The third part of writer-director Alexander Zeldin’s trilogy of plays has just opened at the National Theatre. Faith, Hope and Charity follows 2017’s Beyond Caring and last year’s LOVE – which was also adapted for BBC Two, produced by Friends star David Schwimmer.
Taking the front line of the fight against poverty right to the heart of the theatre establishment is just one of Zeldin’s missions.
a quarter of the population is living below the poverty line, foodbank use is going bananas – so this is not a special interest piece
“I get asked why I need to tell these stories. But a quarter of the population is living below the poverty line, foodbank use is going bananas – so this is not a special interest piece. It is a barometer of what is going on in the country. And not just for the poorest people but for everybody. It is about what we believe is care, what we believe is nurture,” he says.

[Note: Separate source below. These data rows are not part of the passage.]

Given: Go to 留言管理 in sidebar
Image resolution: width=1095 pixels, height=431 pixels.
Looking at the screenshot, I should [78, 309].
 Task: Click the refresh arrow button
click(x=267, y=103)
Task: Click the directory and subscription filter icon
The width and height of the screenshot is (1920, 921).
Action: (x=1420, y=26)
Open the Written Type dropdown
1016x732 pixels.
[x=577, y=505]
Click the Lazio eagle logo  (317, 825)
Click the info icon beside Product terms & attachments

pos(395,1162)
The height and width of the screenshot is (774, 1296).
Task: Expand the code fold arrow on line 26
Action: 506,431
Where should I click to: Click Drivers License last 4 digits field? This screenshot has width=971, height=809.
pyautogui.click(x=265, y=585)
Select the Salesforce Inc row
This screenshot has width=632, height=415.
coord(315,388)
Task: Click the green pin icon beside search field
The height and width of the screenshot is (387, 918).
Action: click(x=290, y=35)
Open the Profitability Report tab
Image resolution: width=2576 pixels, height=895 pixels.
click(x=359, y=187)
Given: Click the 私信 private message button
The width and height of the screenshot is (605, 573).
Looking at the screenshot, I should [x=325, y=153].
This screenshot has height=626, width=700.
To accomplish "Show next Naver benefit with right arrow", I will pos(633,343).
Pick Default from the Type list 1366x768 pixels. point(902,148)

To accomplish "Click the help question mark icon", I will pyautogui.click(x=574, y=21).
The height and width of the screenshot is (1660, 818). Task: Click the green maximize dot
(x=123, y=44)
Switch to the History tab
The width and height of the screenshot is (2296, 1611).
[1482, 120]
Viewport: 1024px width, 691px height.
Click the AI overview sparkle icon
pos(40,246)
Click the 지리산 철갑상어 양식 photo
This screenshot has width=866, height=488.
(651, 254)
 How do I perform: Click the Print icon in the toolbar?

“I am not particularly interested in telling political stories, I’m interested in human feelings. But it is human feelings through the prism of what we are living through today. And the austerity measures of the last nine years are the defining political feature of the era.”
I am interested in seeing what nine years of austerity can teach us about faith and hope
The play, it could be argued, shows David Cameron’s misguided Big Society idea in action. Drastic budget cuts hammering public services in the hope that charities and grassroots organisations will compensate.
“In all these places, it is left to the vulnerable to help with the most vulnerable,” says Zeldin, who toured community organisations, choirs, foodbanks and church groups across the country in preparation for the play – meeting people, leading workshops with his cast, talking to people living in poverty.